After years of service, Arthur departed the material plane today.
He died as he lived — free, high and a-dreaming of love, ‘neath vultures’ terrible gaze.
Thank you, and love to all.
Arthur Magazine was distributed at indie records across the United States, at places like Seattle's Sonic Boom Records or the Bay Area's Rasputin Records. In other words, places that are already on life support and mostly kept around due to larger community solidarity.
Wikipedia has a pretty good run down of the magazine's coverage:
Arthur magazine, a free bi-monthly 50,000-copy periodical, was founded in October, 2002 by publisher Laris Kreslins and editor Jay Babcock. It has received favorable attention from other periodicals such as L.A. Weekly, Print, Punk Planet and Rolling Stone. Arthur features photography and artwork from Spike Jonze, Art Spiegelman, Susannah Breslin, Gary Panter and Godspeed You! Black Emperor. Arthur's regular columnists include Byron Coley, Thurston Moore, Daniel Pinchbeck, Paul Cullum, Douglas Rushkoff, and T-Model Ford.
Arthur magazine is particularly drawn to noise music, stoner metal, folk and other types of psychedelia. The first issue of Arthur featured an interview with journalist and author Daniel Pinchbeck (author of Breaking Open the Head); artwork by Alan Moore (Watchmen, From Hell, League of Extraordinary Gentlemen); and an interview with Arthur C. Clarke.

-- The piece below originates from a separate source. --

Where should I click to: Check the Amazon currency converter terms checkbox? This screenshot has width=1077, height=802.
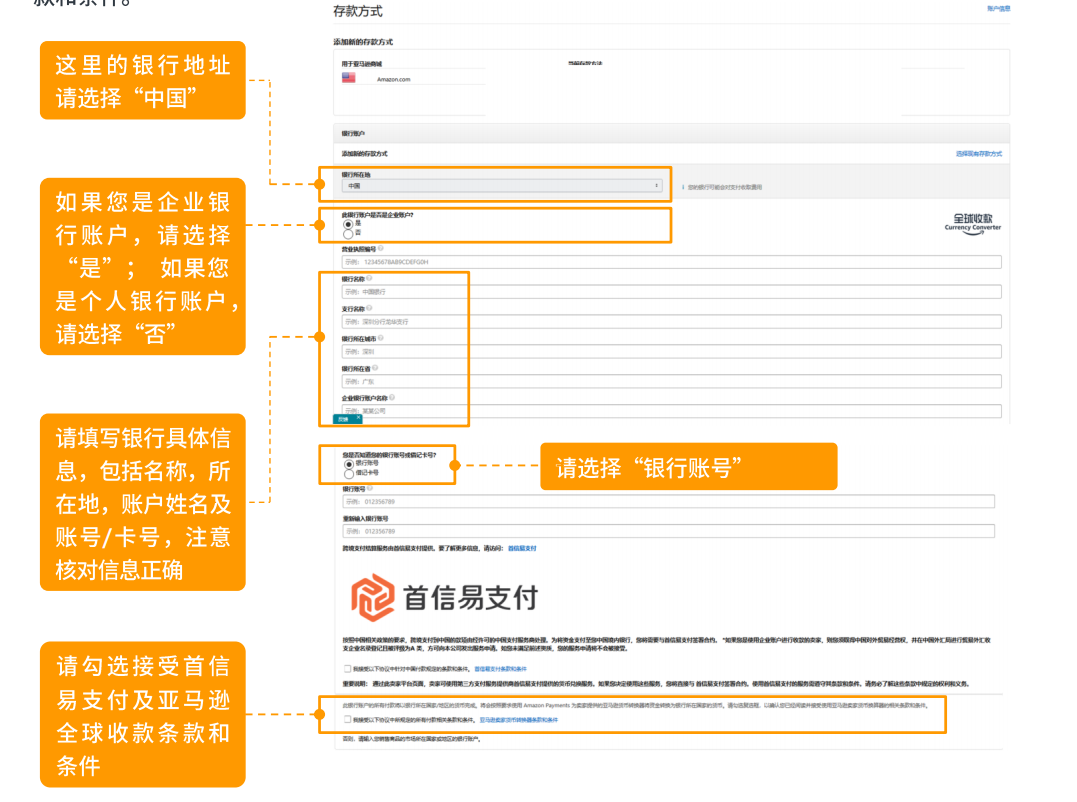pos(347,719)
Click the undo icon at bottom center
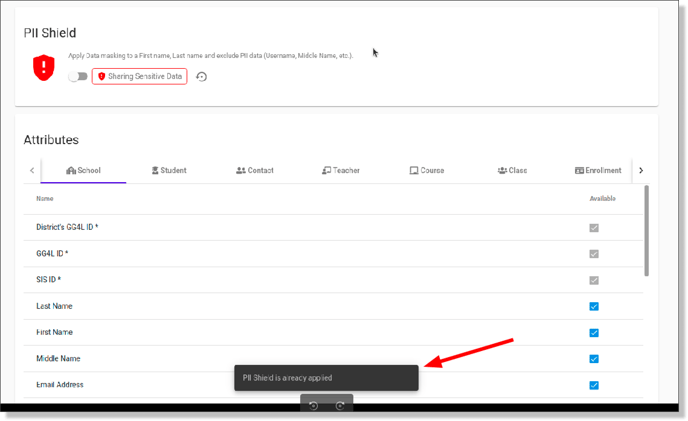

As great as Alan Moore and T-Model Ford are, that is a pretty good lack of mainstream. Here at Blood Is One, we're smart enough to know that things are changing dramatically, especially in the music world. The snooty divide between "underground" and "mainstream" was really propelled by the big record label's monopoly on the business. The internet is fracturing that monopoly and in the process also fracturing the need for an "underground" or "counterculture." With Twitter, Facebook, SoundCloud and blogs, artists can now push their albums, videos and promotion straight to the audience in order to build buzz for concerts, media contracts, merchandising and other money makers.
The writers I've got here are similar, though different. Will is a big fan of roots music and old blues, but seems perfectly willing to bump Lil Wayne any time. Aneesah gets the world of the web pretty tenaciously as well, and maintains a dating website that has alot of promise to it.
Arthurt Magazine was pretty cool, but with its limited, free print distribution and niche alliance to the avante garde, it was doomed to fail. The few times I picked it up, it provided a nostalgic feeling of being back in the 1990s to read an interview with Sonic Youth about the making of their first album, but that's not enough to bring in new people. It's amazing it lasted as long as it did.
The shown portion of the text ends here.